2. Reframing the Classroom
In Guainía, Colombia, teaching Piapoco, Sikuani, and Puinave bilingual indigenous communities, I was confronted by the limitations of traditional academic metrics. When students struggled with an English activity and called themselves “brutos” (stupid), I stopped the lesson. I told them: “If you place me in the jungle, I would get lost. I cannot climb palm trees to gather fruit, and I do not know this land. In the jungle, I am the ignorant one. Our skills are simply different, both are precious, and the world needs both. You will be my teachers.”
When we shifted to their stories—like how they transported a classmate bitten by a snake to a hospital five hours away by boat—their bodies relaxed, and their voices came alive. Language is a vehicle for connection, not a passive retrieval of vocabulary. True learning is a bidirectional dialogue where the teacher is often the student, and the student is the guide.
3. Enaction and the Body
Learning lives in the body. My Master’s thesis (University of Seville) focused on 4E Cognition: the understanding that the mind is Embodied, Enacted, Embedded, and Extended. Drawing from Humberto Maturana and Francisco Varela’s work on autopoiesis and enaction, I developed a sensory-immersive methodology and the SENSUM scaffolding.
Instead of memorizing vocabulary at a desk, students acquire language through somatic and sensory pathways. Each word enters within a narrative scene, tied to physical gesture, visual imagery, and emotional context. If a child imagining a physical action like grasping can process the abstract metaphor of “grasping an idea” faster, then the forest, the weather, and the soil are direct cognitive extensions of the learning process.

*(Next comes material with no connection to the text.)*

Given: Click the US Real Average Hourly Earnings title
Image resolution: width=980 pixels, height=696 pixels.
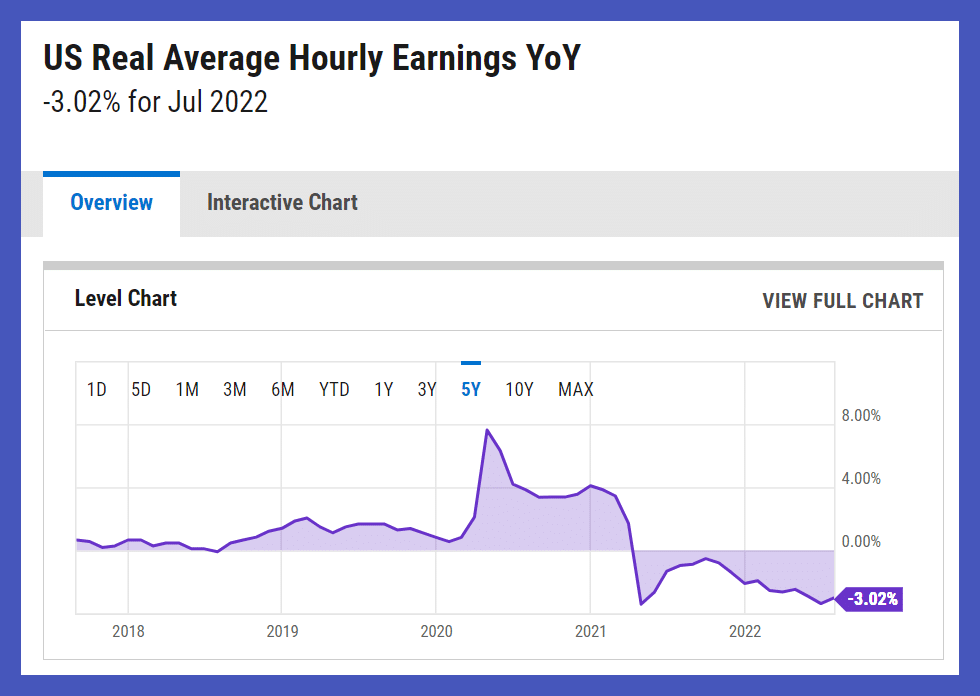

This approach resolves the struggle I faced at Tarsus American College in Turkey. Secondary students accustomed to memorization demanded worksheets because critical inquiry felt exposing. By gradually introducing reflective questions into familiar formats, I scaffolded their agency, moving them from passive worksheet completion to active, embodied participation.
4. Grounding in Community
A classroom is a conscious, living organism. Grounded in Ubuntu thinking—“I am because we are”—I believe learning cannot happen without relational safety. When conflict arises, I do not use punitive rewards or isolation. We gather in a restorative circle. I ask: “What did you feel in your body when that happened? Where did you feel it?” We move the focus from logical blame to somatic regulation. By teaching children to speak from the “I” and co-create boundaries, conflict becomes an invitation to empathy.
Outside the classroom, I practice the same “beginner’s mind.” Whether cycling 1,200 kilometers support-less across Colombia to Ecuador, playing the guitar, or spending an hour observing ants carry bread crumbs (moronas) on the floor, I seek presence. Arriving without rigid assumptions is the discipline that keeps my teaching honest. It is how we step back, so that the children can step forward.